El Mundo

Pablo Iglesias y su esposa ponen a disposición sus cargos en Podemos

Es después de la polémica generada por la compra de un chalet de más de 600.000 euros por parte de la pareja en las inmediaciones de Madrid

Domingo 20 de Mayo de 2018

Las bases de Podemos decidirán en un referéndum si Pablo Iglesias e Irene Montero permanecen como secretario general y portavoz en el Congreso, respectivamente, además de como diputados. Los dos dirigentes españoles anunciaron ayer su intención de someterse a ese dictamen dado que se cuestiona, dijeron, su "credibilidad, honestidad y la coherencia" con la crítica a las élites tras la compra de un chalet de más de 600.000 euros para el que solicitaron una hipoteca de 540.000 euros a 30 años. "Si nos dicen que hemos de dimitir, dimitiremos", afirmó Iglesias.

La pareja reaccionó a la polémica que sacudió los cimientos de la formación morada poniendo todos los cargos que desempeñan a disposición de la militancia de Podemos. Un órdago que asumen conjuntamente. No habrá medias tintas: permanecerán en las responsabilidades que desempeñan o presentarán su renuncia de manera conjunta. "Nos incumbe a los dos porque la casa nos la hemos comprado los dos", señaló Iglesias, sorprendido por la reacción a la adquisición del chalet. "Soy sincero, no pensaba que esto iba a generar ningún debate ni noticia de estas dimensiones", asintió. El secretariado de Podemos detallará mañana las condiciones de la consulta a las bases. "Cuando se cuestiona la credibilidad de uno, uno no se puede esconder y hay que dar la cara. Les toca decidir a los afiliados de Podemos si seguimos siendo dignos de las responsabilidades en las que estamos o nos hacen dimitir", dijo Iglesias. Este refrendó su liderazgo el año pasado con el respaldo del 89 por ciento de los votos y el control del 60 por ciento de la dirección. "Si alguien cree que tenemos algo de lo que avergonzarnos no nos corresponde juzgarlo a nosotros. Es la gente de Podemos, los afiliados, los que deben valorarlo", abundó por su parte Montero.

"¿Consideras que Pablo Iglesias e Irene Montero deben seguir al frente de la secretaría general y de la portavocía parlamentaria de Podemos?", será la pregunta que se formulará a los afiliados. Las respuestas posibles serán dos: "Sí o no, deben dimitir de la secretaría general y de la portavocía y dejar el acta de diputados".

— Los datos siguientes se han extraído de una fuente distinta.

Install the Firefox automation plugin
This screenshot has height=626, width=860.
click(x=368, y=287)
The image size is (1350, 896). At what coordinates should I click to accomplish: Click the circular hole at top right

La pareja de políticos defendió en la sede del partido la "coherencia" de la compra del chalet con el ideario de Podemos, pero ante el debate público generado apostaron por poner, en un todo o nada, su futuro a los mandos del partido en manos de la militancia. "Llevamos haciendo política desde adolescentes. Siempre hemos dicho que estamos de paso y tenemos una limitación de mandato de ocho años por nuestro código ético", observó Montero.

La publicación de las características y condiciones de la casa —de más de 250 metros cuadrados construidos en una parcela de 2.000 metros cuadrados con piscina y casa de invitados— despertó mucha preocupación en Podemos, y conforme transcurría la semana fue creciendo el malestar y la creencia de que la compra de la vivienda ubicada en la sierra norte de Madrid restaría credibilidad al discurso del partido que, desde su fundación se arrogó la representación de los intereses y necesidades de "la gente" frente a "la casta política".

Ambos dirigentes emitieron un comunicado conjunto el pasado jueves explicando los detalles de la hipoteca a treinta años de 540.000 euros que les concedió la Caja de Ingenieros para pagar la vivienda. "Hemos dado esos detalles porque creemos que debemos ser transparentes", explicó Montero en la comparecencia. "Estos días hemos perdido todo el derecho a la intimidad, porque todo el mundo conoce las fotos de la vivienda", lamentó. "Hay paparazzis que nos persiguen hasta la puerta de un hospital para robarnos fotografías", prosiguió. Ambos serán padres de mellizos y han criticado que esas informaciones y fotos "se vendan" por cantidades de entre 15.000 y 30.000 euros "a tabloides", en palabras de Iglesias.

La principal crítica hecha tanto desde fuera como desde dentro de la organización es la falta de coherencia entre las afirmaciones vertidas por el propio Iglesias durante estos años contra los políticos que vivían en chalets, "aislados de la gente" y su decisión de trasladarse a 40 kilómetros de Madrid a una vivienda unifamiliar con piscina y una gran parcela.